Un socialiste au pouvoir au Chili

Trente ans après l'élection de Salvador Allende, un autre socialiste accède à la présidence de la République au Chili. Paradoxalement, le score du candidat de l'opposition de droite n'a jamais été aussi élevé depuis 1990. Et le socialisme de Ricardo Lagos n'est pas celui de Salvador Allende. De cette élection ressort l'image d'un pays sur la voie de l'apaisement.

Les victimes de la dictature militaire du général Augusto Pinochet tiennent leur vengeance symbolique. En effet, pour la première fois depuis le putsch de septembre 1973 dirigé contre Salvador Allende, un président socialiste prendra ses fonctions, au mois de mars, au palais de la Moneda.
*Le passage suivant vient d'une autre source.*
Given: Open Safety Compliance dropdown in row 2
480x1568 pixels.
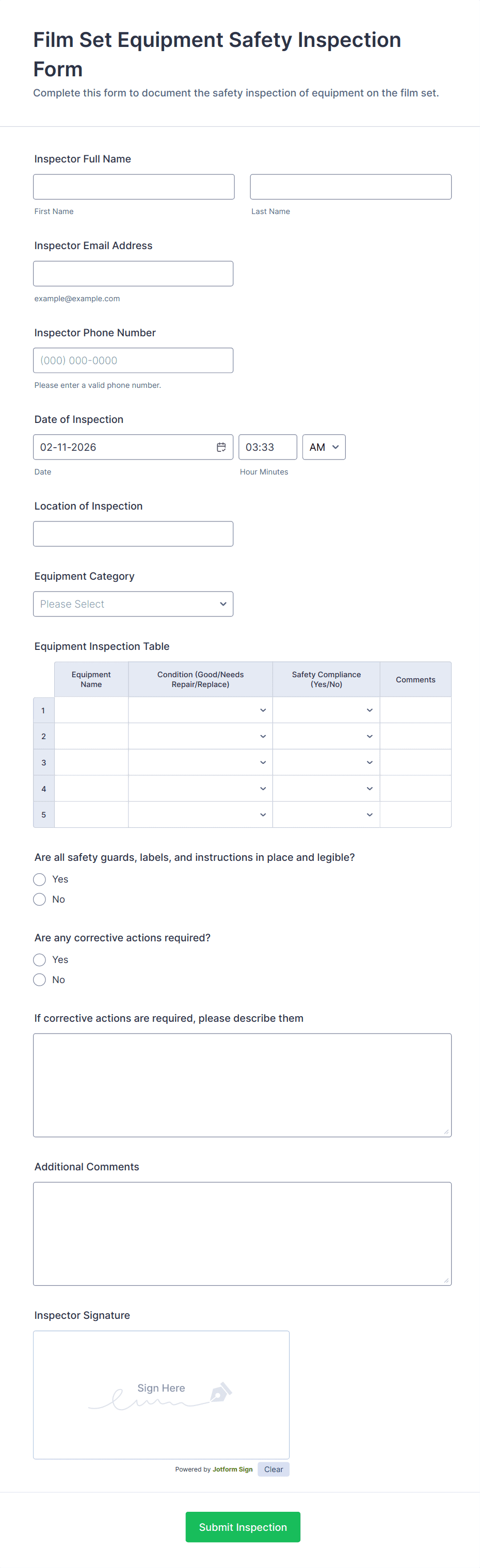Looking at the screenshot, I should [x=326, y=737].
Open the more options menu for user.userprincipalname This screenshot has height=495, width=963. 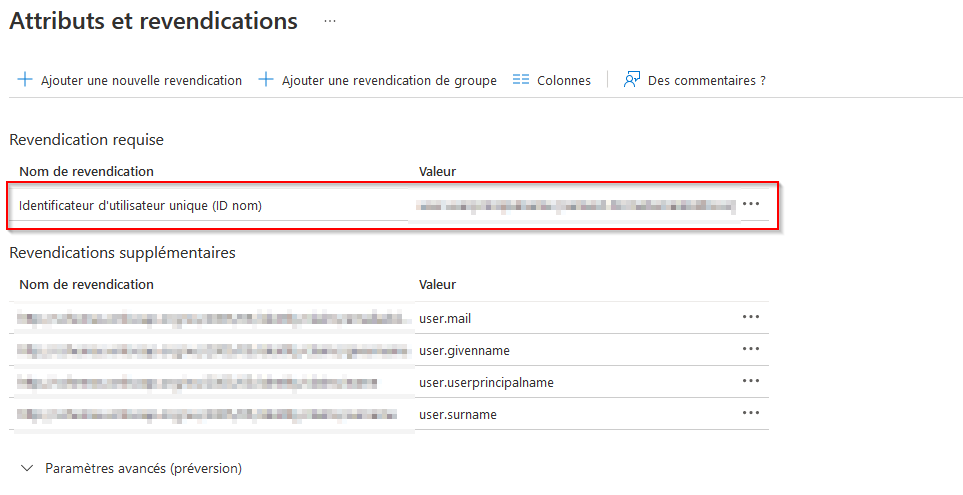tap(751, 381)
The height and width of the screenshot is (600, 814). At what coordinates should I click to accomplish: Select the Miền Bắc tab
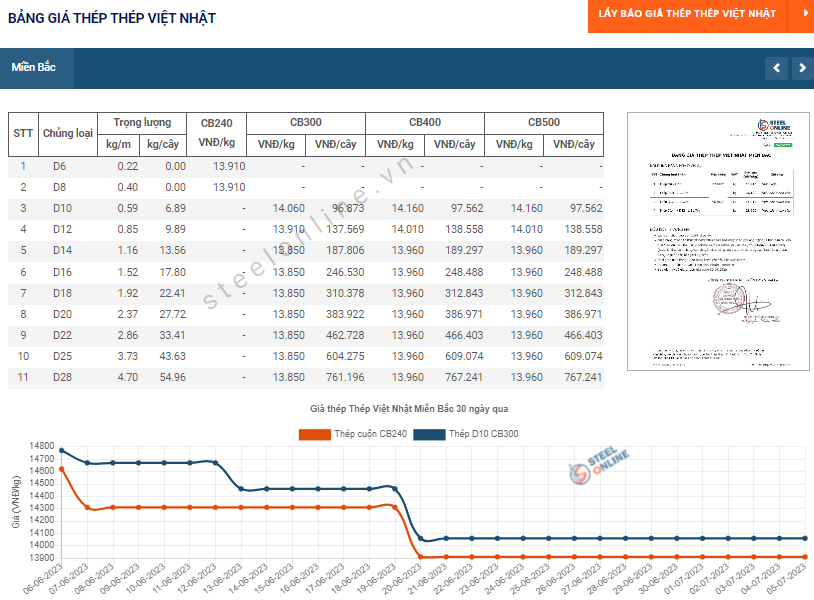(34, 67)
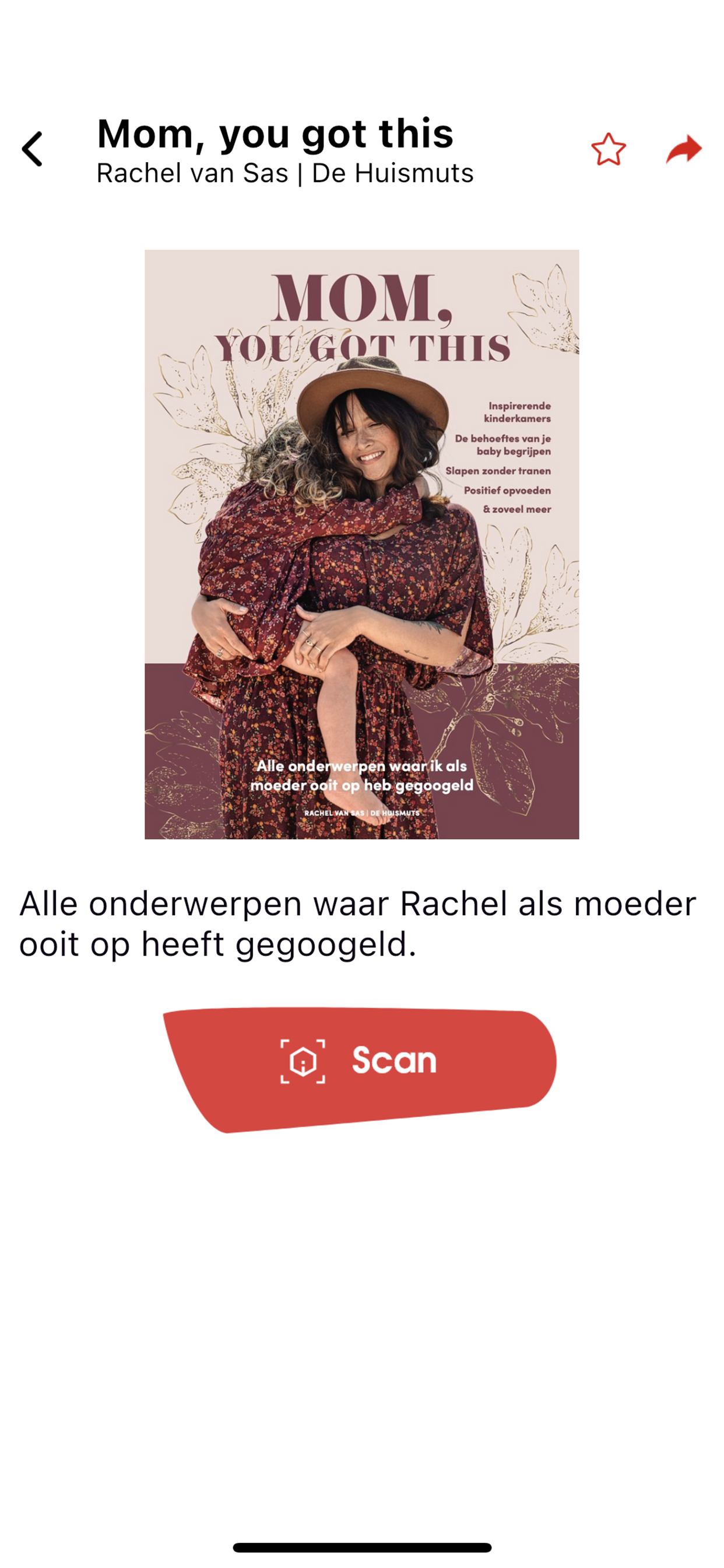Go back using the left chevron arrow
This screenshot has width=724, height=1568.
(x=32, y=149)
Candidat de la Concertation démocratique de centre gauche qui dirige le pays depuis dix ans – et qui regroupe le Parti démocrate-chrétien, le Parti socialiste, le parti pour la Démocratie et le Parti radical –, Ricardo Lagos a remporté le second tour de l'élection présidentielle organisée le 16 janvier, avec 51,3 % des suffrages. Il était opposé à l'économiste ultralibéral Joaquin Lavin, candidat de droite présenté par l'Alliance pour le Chili, une formation regroupant l'Union indépendante démocratique et le parti de Rénovation nationale.

Au premier tour, le 12 décembre 1999, Ricardo Lagos avait devancé son principal adversaire de 30 000 voix seulement, avec 48 % des suffrages contre 47,5 % pour Joaquin Lavin. Le bon report des voix communistes au second tour aura fait la différence. Le dirigeante du Parti communiste, Gladys Marin, qui n'avait obtenu que 3,2 % des voix en décembre, n'avait pourtant donné aucune consigne de vote pour le second tour, par réaction au soutien apporté par Ricardo Lagos aux démarches du président Eduardo Frei en faveur de la libération d'Augusto Pinochet, arrêté à Londres en octobre 1998.

L'ombre du général Pinochet

L'annonce de cette probable libération, quelques jours avant le second tour de scrutin, a fait resurgir le passé dans une campagne électorale dominée par les enjeux économiques et sociaux, et dont était jusqu'alors absente toute évocation de cette période de l'histoire récente du pays. Sous la pression de l'événement, les deux candidats ont dû se prononcer explicitement en faveur du jugement de l'ancien caudillo dans son pays. L'exercice a, semble-t-il, mieux réussi à Ricardo Lagos qu'à son adversaire Joaquin Lavin, qui a dû à cette occasion renier son passé d'ancien collaborateur de la junte. La droite a même vu le signe d'un « complot de l'Internationale socialiste » dans la coïncidence entre la date de la décision du gouvernement britannique de Tony Blair et le second tour de l'élection au Chili...

Une victoire en trompe-l'œil

Si l'étiquette socialiste du vainqueur confère à la victoire de Ricardo Lagos une forte portée symbolique, les conditions de son élection ont une allure de trompe-l'œil pour la Concertation démocratique. Les précédents candidats à l'élection présidentielle de la coalition au pouvoir, les démocrates-chrétiens Patricio Aylwin en 1989 et Eduardo Frei en 1993, avaient tous deux été élus au premier tour et avec un score moins serré que celui du duel Lagos-Lavin – ils avaient obtenu respectivement 55 % et 58 % des suffrages. Le retour au pouvoir d'un socialiste va ainsi de pair avec un sensible regain d'audience de la droite, dans la cadre d'un processus de forte bipolarisation de la vie politique. Les deux candidats arrivés en tête au premier tour se sont ainsi partagés 95,5 % des suffrages.

Un apaisement de la vie politique

Ces données peuvent aussi s'analyser comme autant de signes d'un renforcement de la vie démocratique au Chili. Les enjeux de la campagne électorale – le chômage, la délinquance, l'état des systèmes de santé et d'éducation – ont été de véritables enjeux politiques. Le retour annoncé du général Augusto Pinochet n'a pas suffi à raidir véritablement les positions des candidats. Les forces armées, au sein desquelles l'ancien dictateur conserve de nombreux partisans, ne sont pas parvenues à peser significativement sur l'issue du scrutin. L'accolade que se sont donnés les deux adversaires du second tour devant les caméras de télévision illustre cet apaisement de la vie politique chilienne.